Combien de temps dura cette inconscience générale ? Une heure ? Le bon air revenu, chacun reprend ses sens. Les lampes sont encore allumées, sauf une. Celle du pauvre Anselme. En bougeant, il avait étouffé la flamme. Il est griève¬ment brûlé à la face. Il souffre atrocement. Ses camarades tentent de le consoler.
Il est environ 9 h 30 quand le groupe reprend sa descente vers l’étage 280. Les gaz, encore les gaz, empêchent l’accès de la bowette ! Suivant le courant d’air qui passe dans les bowettes, les malheureux, éperdus, montent, descen¬dent dans le treuil : prisonniers des gaz
Vers 10 heures cependant, à l’étage 231,l’air semble assaini. Le groupe gagne l’accrochage. C’est le salut !
Avant d’alerter les services du jour, chacun se restaure même le pauvre Anselme, malgré ses souffrances : l’heure du « briquet » est passée depuis longtemps, la faim tiraille les estomacs.
A la longue, ils s’étonnent. Personne à l’accrochage. Aucun bruit, pas même celui familier du glissement de la cage le long des guides.

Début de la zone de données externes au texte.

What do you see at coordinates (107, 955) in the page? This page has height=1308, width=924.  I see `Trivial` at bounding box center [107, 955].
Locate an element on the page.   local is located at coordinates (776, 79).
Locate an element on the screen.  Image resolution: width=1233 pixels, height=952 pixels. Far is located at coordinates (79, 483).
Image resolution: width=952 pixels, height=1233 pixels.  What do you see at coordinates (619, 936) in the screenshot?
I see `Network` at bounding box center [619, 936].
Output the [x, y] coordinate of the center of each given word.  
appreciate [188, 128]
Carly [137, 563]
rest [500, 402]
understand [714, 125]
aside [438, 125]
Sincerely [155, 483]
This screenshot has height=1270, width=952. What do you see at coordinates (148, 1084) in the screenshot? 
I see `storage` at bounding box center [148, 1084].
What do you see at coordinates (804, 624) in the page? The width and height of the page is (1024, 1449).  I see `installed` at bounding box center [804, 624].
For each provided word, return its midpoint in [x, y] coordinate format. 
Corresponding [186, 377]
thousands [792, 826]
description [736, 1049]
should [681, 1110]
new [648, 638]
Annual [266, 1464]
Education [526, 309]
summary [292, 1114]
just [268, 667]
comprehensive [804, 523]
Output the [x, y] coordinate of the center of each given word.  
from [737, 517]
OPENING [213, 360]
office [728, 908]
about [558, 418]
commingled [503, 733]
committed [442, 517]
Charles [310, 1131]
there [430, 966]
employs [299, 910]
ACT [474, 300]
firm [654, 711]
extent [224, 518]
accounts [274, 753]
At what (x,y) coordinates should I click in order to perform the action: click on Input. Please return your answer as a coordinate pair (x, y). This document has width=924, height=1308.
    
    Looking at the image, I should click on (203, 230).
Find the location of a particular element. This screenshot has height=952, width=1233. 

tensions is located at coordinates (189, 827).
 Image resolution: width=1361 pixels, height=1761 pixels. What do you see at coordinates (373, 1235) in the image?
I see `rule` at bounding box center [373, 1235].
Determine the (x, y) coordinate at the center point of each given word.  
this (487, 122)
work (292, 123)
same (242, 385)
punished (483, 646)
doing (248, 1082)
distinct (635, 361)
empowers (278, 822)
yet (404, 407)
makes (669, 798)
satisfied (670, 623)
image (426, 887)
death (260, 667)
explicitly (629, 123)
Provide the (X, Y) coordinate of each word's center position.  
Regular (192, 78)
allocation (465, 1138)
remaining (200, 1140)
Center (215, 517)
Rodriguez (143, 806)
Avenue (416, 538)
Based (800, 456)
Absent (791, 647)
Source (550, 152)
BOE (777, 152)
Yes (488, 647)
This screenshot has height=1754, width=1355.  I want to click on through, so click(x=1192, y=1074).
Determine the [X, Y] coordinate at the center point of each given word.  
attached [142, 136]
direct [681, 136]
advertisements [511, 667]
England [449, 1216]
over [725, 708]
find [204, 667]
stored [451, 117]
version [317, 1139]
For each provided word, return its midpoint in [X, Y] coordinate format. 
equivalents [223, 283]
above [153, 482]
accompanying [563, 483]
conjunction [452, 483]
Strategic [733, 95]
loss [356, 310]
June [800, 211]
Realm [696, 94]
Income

Quelques coups frappés sur des tuyaux dans le puits y a-t-il âme qui vive ? D’un étage plus bas, on répond. Des camarades qui attendent également que la cage vienne les chercher. Sans doute, un accident dans le puits ; il n’y a qu’à prendre patience : ce n’est pas la première fois, et ce ne sera pas la dernière.
Prendre patience? Nény, un Auvergnat qui travaille depuis six mois à la fosse 3, ne partage pas ce point de vue. Il suggère de retourner au bas de la veine Joséphine, à l’étage 326. A peine engagés dans le plan incliné, les jambes flageolent, les genoux se dérobent. C’est la dégringolade sur une trentaine de mètres.
Morts? Non, évanouis … Pendant combien de temps ? … Wattiez, le premier, reprend ses sens. Il écarquille les yeux : c’est l’obscurité absolue. Que lui est-il arrivé? Il se sent seul, il appelle. Une réponse à travers des pleurs c’est Anselme. Sa figure le fait tellement souffrir ! Boursier se réveille à son tour. Puis le jeune Martin.
Wattiez appelle son camarade de travail, Bauchet. Pas de réponse.
Dans la chute générale les lampes se sont éteintes. Martin a des allumettes, il rallume quelques lampes. Près d’eux, Bauchet, Tourbier, Henri Castel et leurs deux autres camarades râlent ; leurs corps se convulsent. Ils meurent … Ils sont morts … Les yeux des survivants s’emplissent de larmes …
La flamme des lampes vacille : l’huile vient à manquer. Bientôt, ce sera l’obscurité complète. Et le désespoir.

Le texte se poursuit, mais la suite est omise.